David Hare’s new four-part drama Collateral arrived on the BBC this week, the kind of prestige production that it’s a critic’s non-negotiable duty to pass judgment on.
Hare made his name, of course, writing big state-of-the-nation dramas for the stage, and he’s clearly attempting to pull off something similar. I’m sorry to say that he fails badly here.
A pizza deliveryman is shot dead outside a swanky block of flats in central London, and a host of characters and big issues, including the migrant crisis, party politics and religion, are drawn into the mystery surrounding the killing. The victim was a Syrian asylum seeker. The only witness is an illegal immigrant. The latter is in a lesbian relationship with a Cof E vicar, who is herself a friend of a Labour politician, whose estranged wife was the last person to see the pizza guy alive.
Hare wants to give the impression of complexity, but in truth it all feels rather effortful, with the big issue stuff unsubtly mashed together with the murder story.
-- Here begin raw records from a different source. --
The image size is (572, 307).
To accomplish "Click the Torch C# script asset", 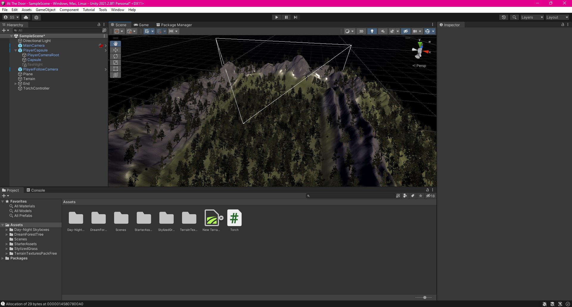I will [234, 218].
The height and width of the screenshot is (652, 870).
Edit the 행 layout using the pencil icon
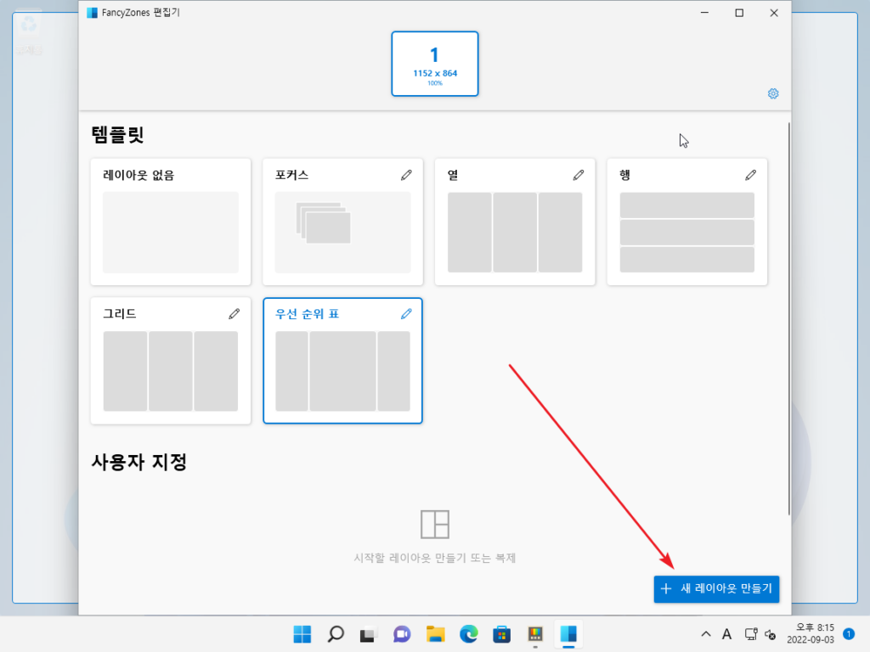[751, 175]
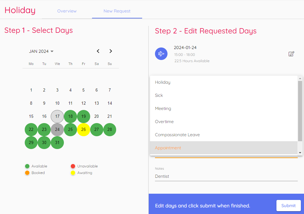Select available day 18 on the calendar

coord(70,117)
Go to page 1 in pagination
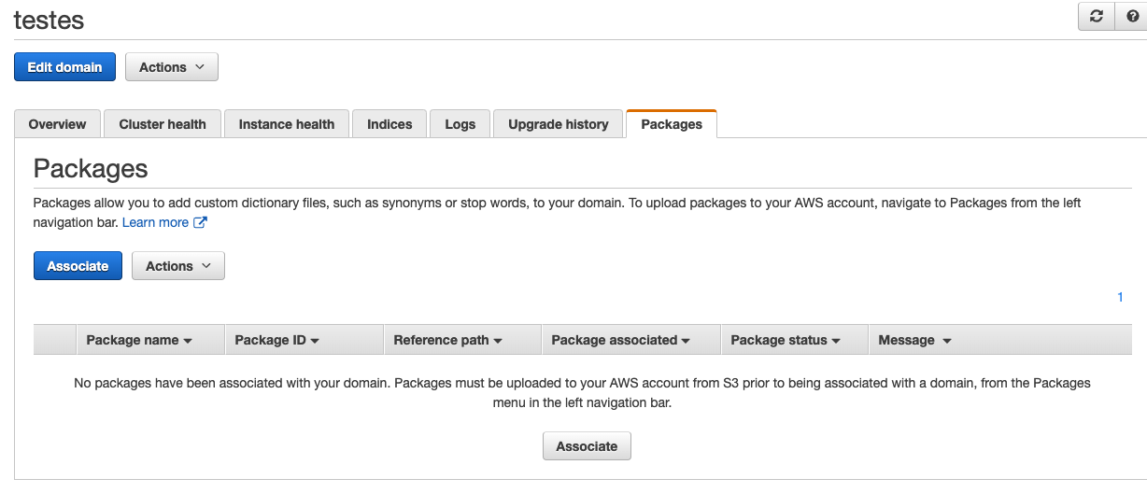The height and width of the screenshot is (493, 1147). 1120,297
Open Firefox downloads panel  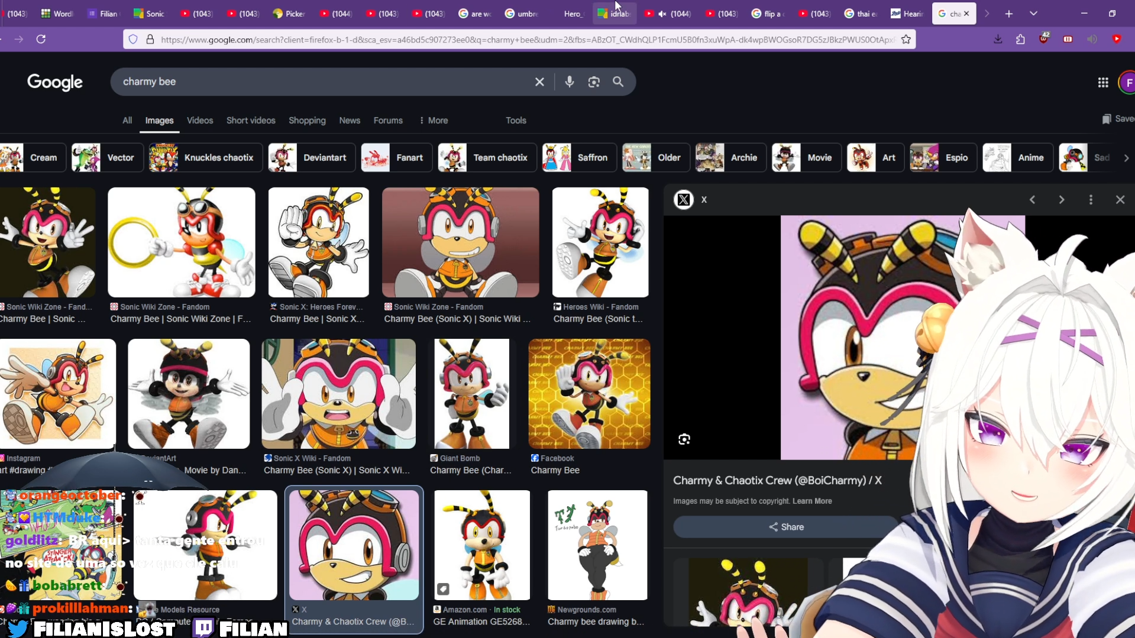pyautogui.click(x=998, y=39)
The best TV crime thrillers put maximum effort into making the police investigations feel real – Mindhunter and Line of Duty are great examples from last year. Hare seems instead to be channelling The Bill, with the investigation handled in perfunctory terms. Carey Mulligan’s woeful miscasting as the lead detective doesn’t help matters either – she’s the least convincing crime fighter since Bananaman.
The production certainly looks the part: all lamp-lit streets and off-kilter camera angles, but that’s about it for plus points. Like Mulligan, the rest of the cast, including John Simm, Nicola Walker and Billie Piper, struggle to make the material come to life, and it’s mainly the fault of Hare’s clunky script. Choice cuts include the vicar’s opening pronouncement, “God, I’m a mess!” and the MP’s girlfriend shouting at him: “Has it ever occurred to you there might not be another Labour government?” Ludicrously, we’re also told that Mulligan’s character is a former professional pole vaulter – presumably because at some point in a later episode she will need to find an ingenious way of scaling a tall building.
You get the sense that because Hare is such a totemic figure, no one at the Beeb was brave enough to take a red pen to his work.